If there is one thing I walked away with from attending Sitecore Symposium in October and Optimizely’s Opticon in November it’s that the future is going to be intelligent. Or at least your DXP will be, at any rate.
In many ways it feels like we have heard this before – that AI is going to revolutionize the way we work in every way. In fact, Mark Stiles and I spoke on this very topic at Sitecore Symposium back in 2018, offering up tactical ways to automated repetitive content authoring tasks so that your teams can stop wrestling with the CMS and focus on work of higher value. We demonstrated ways to train bots on your business taxonomies to auto-tag content and image assets, how to use AI to search for and auto crop image assets, generate summary content, and define audiences. We even demoed a chatbot that could move content through workflows that you could use on a mobile device.
It seemed like we were teetering on the edge of an AI explosion that would streamline content authoring and reduce marketing complexity. But in reality, it took another half decade for the ChatGPTs of the world to really mature and open up new possibilities with widespread application. In retrospect we may have been at the peak of inflated expectations. There was a whole lot of innovation that still needed to brew before commercial tech teams really knew what to do with it and it seems that only now could we be moving up the first steps of the slope of enlightenment.

We are now in the midst of an arms race between major digital experience platform vendors like Sitecore, Adobe, Optimizely, Drupal/Acquia, and others to be the first to offer a truly pivotal set of AI tools that can kickstart marketing operations and accelerate content authoring.

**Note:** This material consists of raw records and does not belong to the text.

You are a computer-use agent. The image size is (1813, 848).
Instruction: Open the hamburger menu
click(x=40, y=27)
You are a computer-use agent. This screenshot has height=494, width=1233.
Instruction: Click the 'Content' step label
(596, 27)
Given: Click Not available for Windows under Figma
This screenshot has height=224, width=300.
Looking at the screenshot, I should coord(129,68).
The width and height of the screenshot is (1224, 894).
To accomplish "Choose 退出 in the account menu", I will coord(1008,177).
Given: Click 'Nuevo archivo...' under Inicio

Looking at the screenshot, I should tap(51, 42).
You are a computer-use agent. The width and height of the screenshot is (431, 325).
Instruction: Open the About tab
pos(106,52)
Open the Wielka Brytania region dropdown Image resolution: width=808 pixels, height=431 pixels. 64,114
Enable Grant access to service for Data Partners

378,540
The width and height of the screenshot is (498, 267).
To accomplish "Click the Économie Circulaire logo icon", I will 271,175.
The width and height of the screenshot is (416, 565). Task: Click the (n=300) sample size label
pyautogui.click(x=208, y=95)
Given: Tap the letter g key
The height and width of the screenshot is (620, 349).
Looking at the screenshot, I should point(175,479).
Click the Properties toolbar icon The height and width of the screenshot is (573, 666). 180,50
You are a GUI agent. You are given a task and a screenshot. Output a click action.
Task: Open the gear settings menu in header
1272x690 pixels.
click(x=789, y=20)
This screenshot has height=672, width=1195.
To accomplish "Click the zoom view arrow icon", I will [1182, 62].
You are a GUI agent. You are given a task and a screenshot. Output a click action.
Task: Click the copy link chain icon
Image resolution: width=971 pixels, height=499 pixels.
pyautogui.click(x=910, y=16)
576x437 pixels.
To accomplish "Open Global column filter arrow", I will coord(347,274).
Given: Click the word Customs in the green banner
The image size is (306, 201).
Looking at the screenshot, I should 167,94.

At Sitecore Symposium, their leadership team debuted a new service called Sitecore Stream that pulls together a series of AI-copilot applications and assistants that accelerate all kinds of formerly time-consuming activities. One of the key examples they demoed was a brand copilot that can take large amounts of brand-specific guidelines from style guides, PDFs, documents, and other sources. This intelligence can then be used to ensure that AI-generated content aligns with the organization’s tone, voice, and other brand messaging guidelines. The assistants can help generate marketing briefs, suggest campaign ideas, and automate tedious workflows. The applications span several products including Content Hub DAM & CMP, CM Cloud, CDP, and Personalize. And because of the independent nature of the services as an add-on, they even have plans to bring some of these copilots to their traditional on prem product, Sitecore XP.
Likewise, Optimizely, has been hard at work competing for dominance in the AI space. Optimizely’s Opal AI agents are intended to eliminate silos across teams and functions, promote consistency, and integrate AI across the entire marketing process. Instead of each team using disparate AI services to speed their workflows, Opal aims to fill that void by encouraging cross communication and awareness. Like Sitecore, its goal is to be brand aware. The demoed seemingly advanced content generation copilots, auto-tagging of DAM assets, and strong AI chops in the CMP (marketing operations) suite where you can generate briefs and campaigns. Also interesting was the idea that you can bring your own AI, if you wish, which seems to run counter to the goal of consistency but cool just the same. Like Sitecore, Opal AI enhancements span multiple products.
It seems that AI is transitioning quickly from promise to reality, at least in the DXP space where it’s no longer a buzz word, but central part of how digital marketers, content authors, and developers are meant to use them. Can’t wait to see how far they can take AI-assisted AX in the coming year or two.